# [What you need to do]
Leave out the pictures, and print exactly the lines from the one holding "The image size" through the last line of the material.

# [Record excerpts]
"""
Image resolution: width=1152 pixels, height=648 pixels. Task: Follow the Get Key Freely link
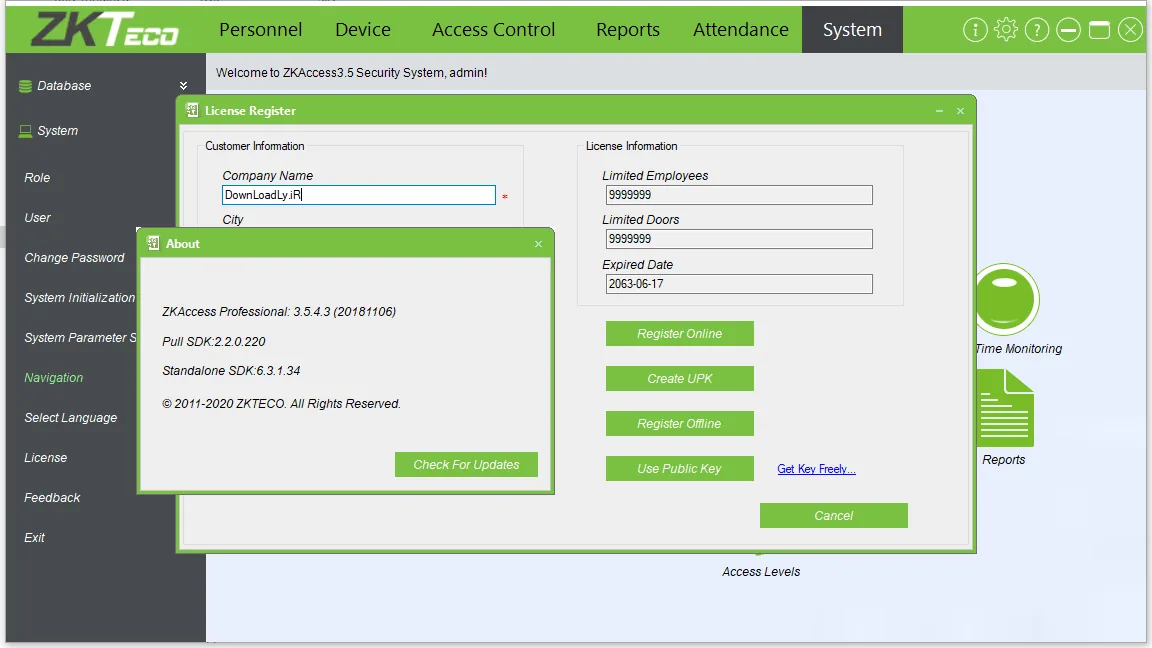[816, 469]
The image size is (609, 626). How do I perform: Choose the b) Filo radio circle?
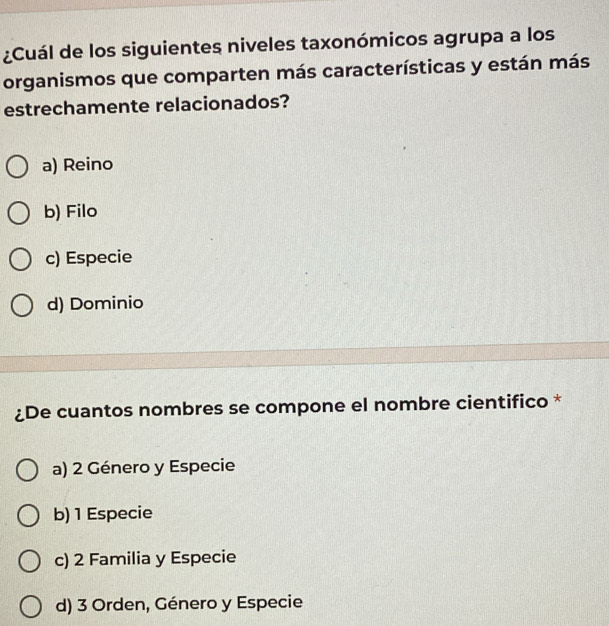coord(18,213)
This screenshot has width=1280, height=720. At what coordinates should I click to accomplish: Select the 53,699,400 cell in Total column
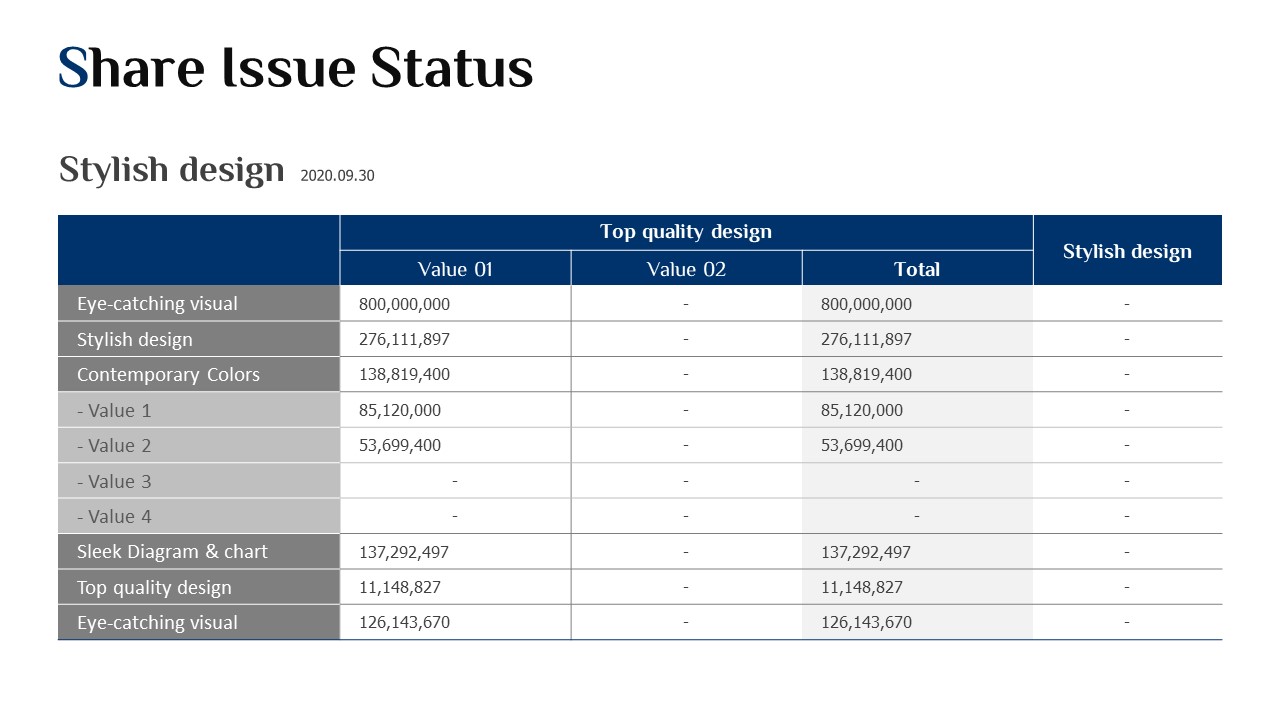pyautogui.click(x=917, y=445)
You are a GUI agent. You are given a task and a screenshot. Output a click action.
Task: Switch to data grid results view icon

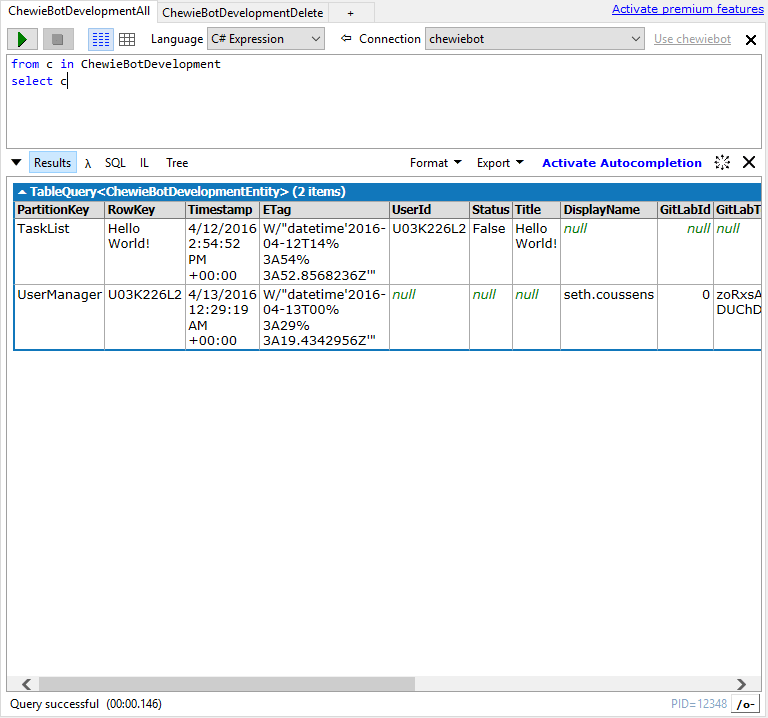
"""
# [Answer to this problem]
The image size is (609, 626). How do I perform: Choose the b) Filo radio circle?
coord(18,213)
This screenshot has width=1280, height=720. At what coordinates should I click to accomplish: Select the 53,699,400 cell in Total column
pyautogui.click(x=917, y=445)
You are a GUI agent. You are given a task and a screenshot. Output a click action.
Task: Switch to data grid results view icon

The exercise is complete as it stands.